The 'scam warning' page is of course an advertisement for two 'make money fast' type schemes. They use the 'soft-hard-sell' technique of telling people that they can't expect to make $10,000 month from these schemes but they can make $1,500.

Of course if these were genuinely disinterested reviews they would describe the mechanism behind the purported scheme.

Sunday, February 11, 2007

Intel tests 80 core processor

The reports of Intel's 80 core processing are interesting on several levels. First it marks the first step towards mainstream use of massively parallel processors. 80 cores is nowhere near the 1000 plus processor machines I was using in the late 80s but these are running on the same chip and are running at 3GHz rather than 20MHz.

The recent cap in processor speeds is not the only reason that improvements in machine speed have tailed off of late. The other reason is lack of parallelism to exploit. It is pretty easy to run a 6502 processor core at 3GHz but it will still run several orders of magnitude slower than a 64 bit Pentium. Increasing numbers of gates has been responsible for much more of the increase in machine speed over the years than improvements in clock speed.

Most of the tricks being used to keep the machine running fast over the past five years have been reaching a natural limit. There is only so much you can do with more cache, more pipelining etc.

The other significant trend is that much more of the code in modern machines is now threaded than ten years ago. There was not much point in having 80 cores ten years ago. Today there are many people who know how to use them.

Even so we are still waiting to see a decent parallel spreadsheet or come to that a decent spreadsheet or database at all. Regurgitated versions of mediocre 70s offerings.

Saturday, February 10, 2007

Anna Nichole Smith baby paternity sweepstake

How long before the number of Californian's claiming to be the father of Anna Nichole-Smith's child exceeds the number who ran for governor?

Update: I refuse to either confirm or deny the existence of rumours that I am the father and further should there be rumours refuse to either confirm or deny their veracity.

Monday, February 05, 2007

First blogger with an EV certificate!

So guess who the first blogger is to have an EV certificate on their blog would be?

It will be some time before I will be adding an EV cert to the dotFuture Manifesto blog.

Sunday, February 04, 2007

At least they are corrupt

Ideology is in my view the cardinal sin in politics. Ideology means not bothering to think about the real problem, just apply a ready made one size fits all solution. It does not matter which side of the aisle the ideologues sit, they cause fiasco at best, at worst they blindly lead a Hitler or a Stalin.

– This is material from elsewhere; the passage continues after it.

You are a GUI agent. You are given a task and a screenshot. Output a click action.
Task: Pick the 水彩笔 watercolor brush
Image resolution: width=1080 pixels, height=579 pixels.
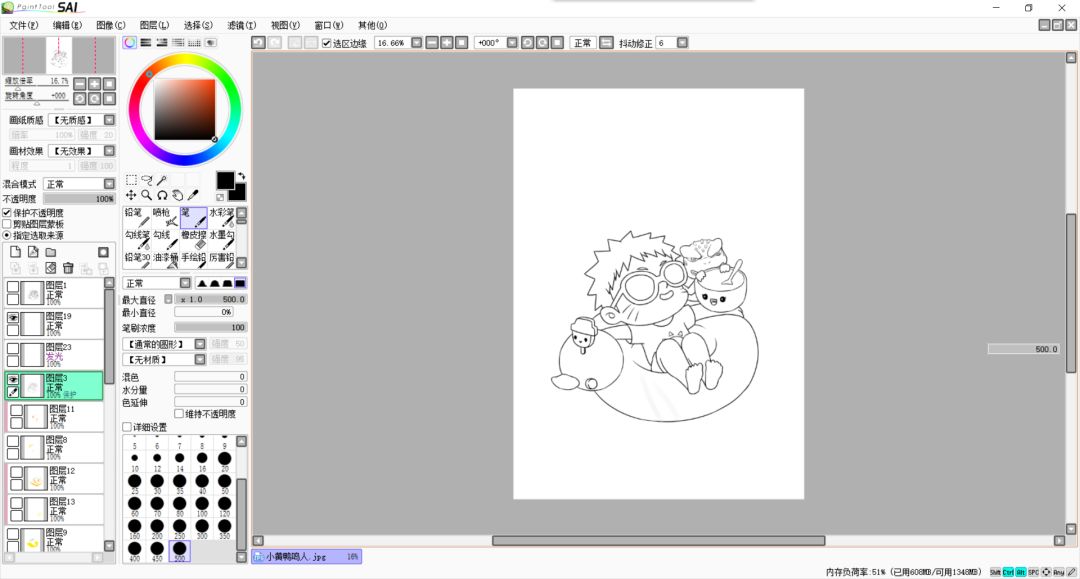click(x=222, y=217)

In that respect the news that the Iranian mullahs are as corrupt and venal as they come is good news. When it became clear that the comrades of the Soviet Union were as corrupt as they come mutually assured destruction became a viable strategy.


When a politician states that an outcome is 'unthinkable' they should be considered unfit to lead. If you can't think the unthinkable you can't make a rational choice between the possible outcomes.


The worst possible outcome of the current situation in the middle east is a world war. Threatening Russia and China's oil supply is a good way to start one.


The most likely effect of starting a preventive war against Iran is that the power of Iran will grow. The bulk of the world's oil supply has to flow through the Straits of Hormuz Iran in slow moving, easily sunk oil tankers. Iran has the ability to retaliate. If Iran is attacked it will have the opportunity to demonstrate the importance of this fact.


Israel has over 200 nuclear weapons. That is more than enough to discourage nuclear blackmail. Treating the acquisition of nuclear weapons by Iran as equivalent to the immediate destruction of Israel is false and dangerous.


If Iran does acquire nuclear capability Israel might well be safer. Unilateral nuclear capability is dangerous in itself, it encourages the type of aggressive militarism that led to the disaster in Iraq. When Iran acquires a nuclear capability expatriate irridentists are going to have to face the fact that the choices they demand are not costless.